**Excerpted records:**
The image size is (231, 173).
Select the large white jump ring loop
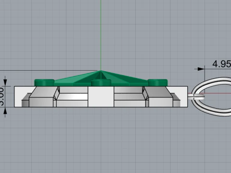(211, 97)
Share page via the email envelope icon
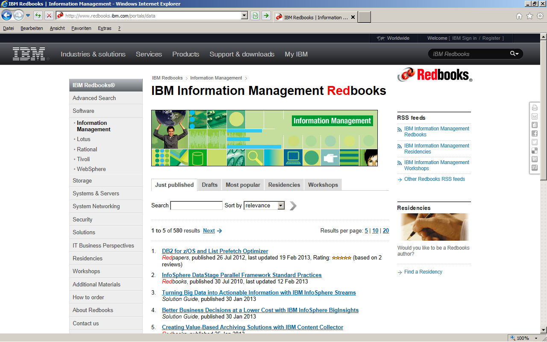This screenshot has height=342, width=547. click(x=535, y=116)
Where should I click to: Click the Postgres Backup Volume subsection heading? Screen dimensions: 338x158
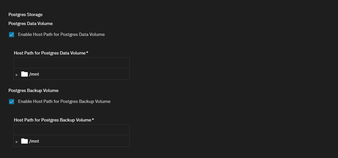33,91
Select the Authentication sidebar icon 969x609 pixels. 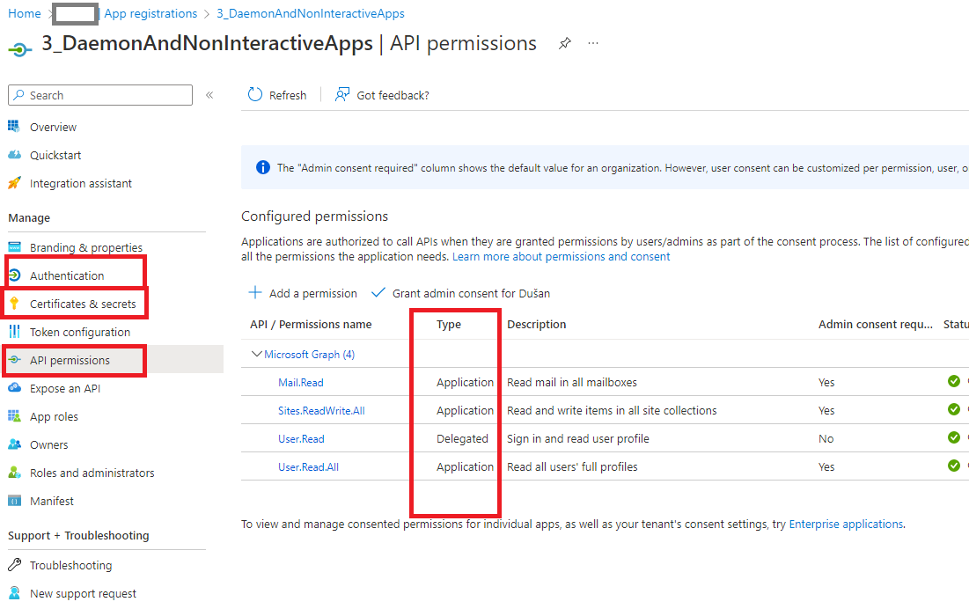click(x=15, y=274)
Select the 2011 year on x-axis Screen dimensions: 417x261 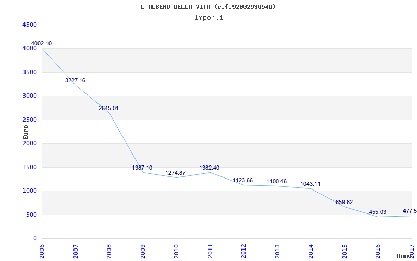210,250
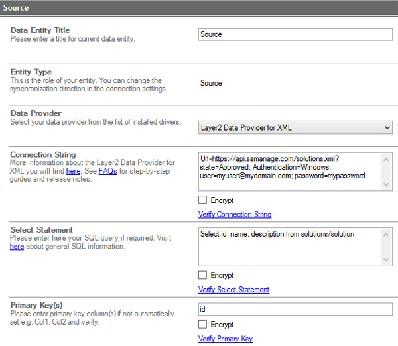Click the Entity Type value Source
The height and width of the screenshot is (346, 398).
point(211,84)
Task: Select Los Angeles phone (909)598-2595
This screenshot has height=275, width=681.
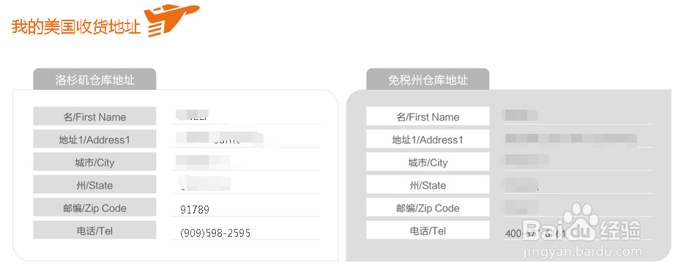Action: click(215, 233)
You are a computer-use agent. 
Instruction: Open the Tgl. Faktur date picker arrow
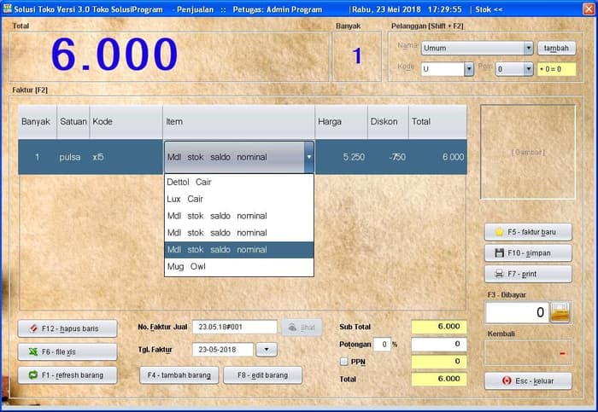(266, 350)
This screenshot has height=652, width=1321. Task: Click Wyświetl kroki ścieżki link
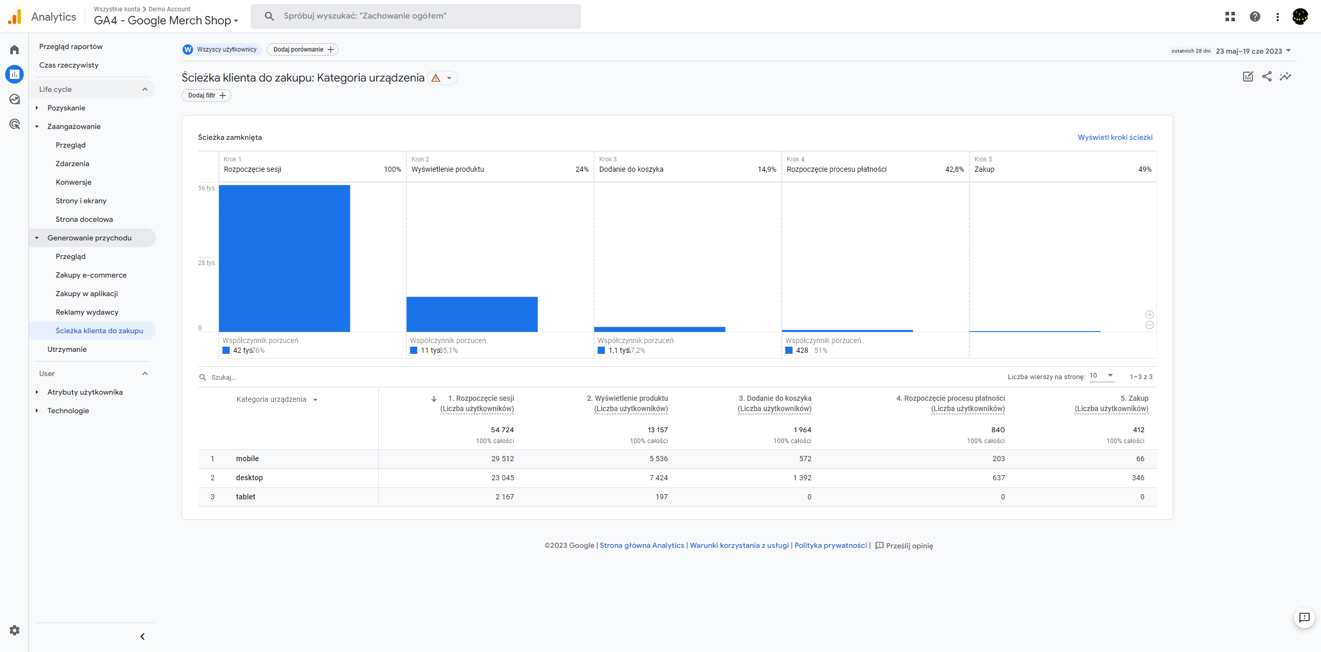coord(1114,137)
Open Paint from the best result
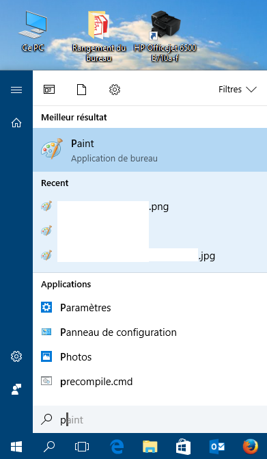 coord(150,150)
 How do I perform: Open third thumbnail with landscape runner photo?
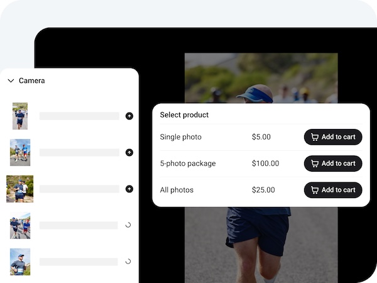[19, 189]
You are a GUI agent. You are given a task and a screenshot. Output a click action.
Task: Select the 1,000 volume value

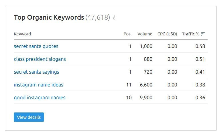[146, 46]
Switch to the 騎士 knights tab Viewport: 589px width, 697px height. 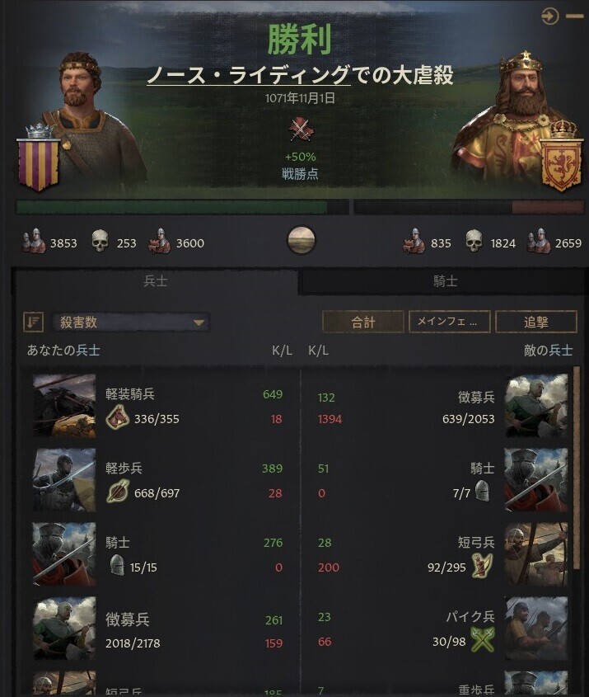445,281
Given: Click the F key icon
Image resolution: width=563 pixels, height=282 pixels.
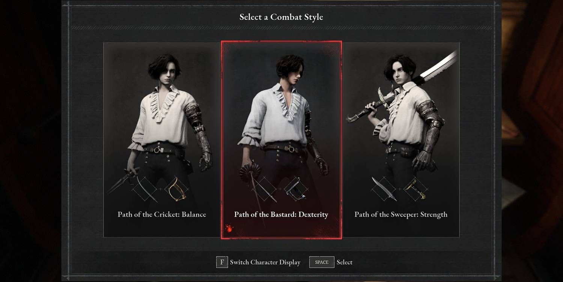Looking at the screenshot, I should pos(222,262).
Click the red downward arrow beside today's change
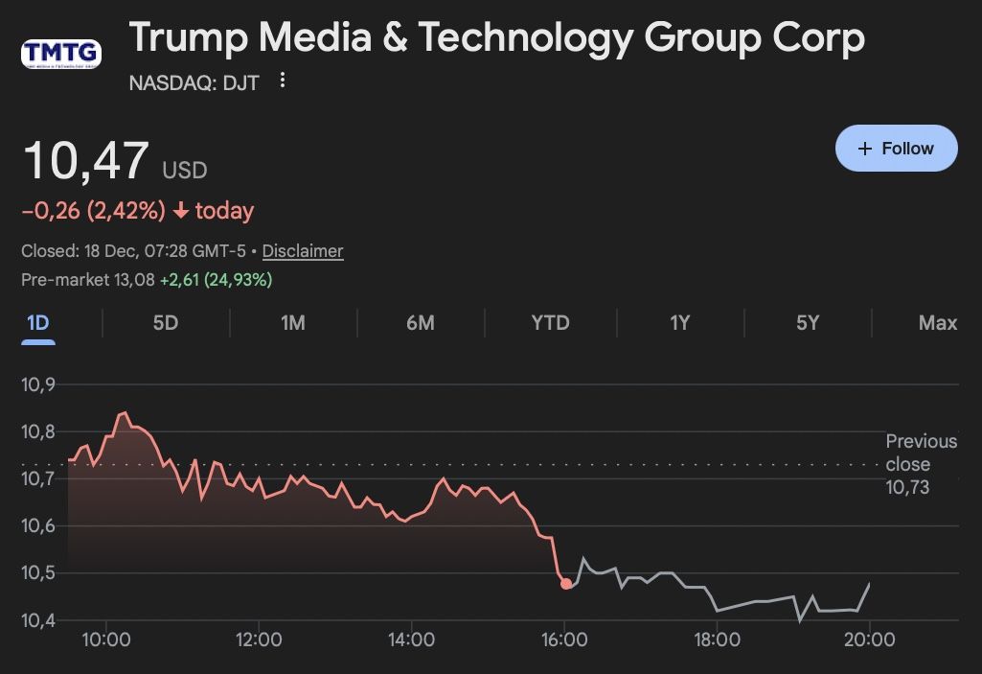This screenshot has width=982, height=674. tap(179, 210)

**Action item:** A complete answer lists every line of the listing above that holds the word "agent".

**Response below:**
You are a computer-use agent. 
You are a GUI agent. You are given a task and a screenshot. Output a click action.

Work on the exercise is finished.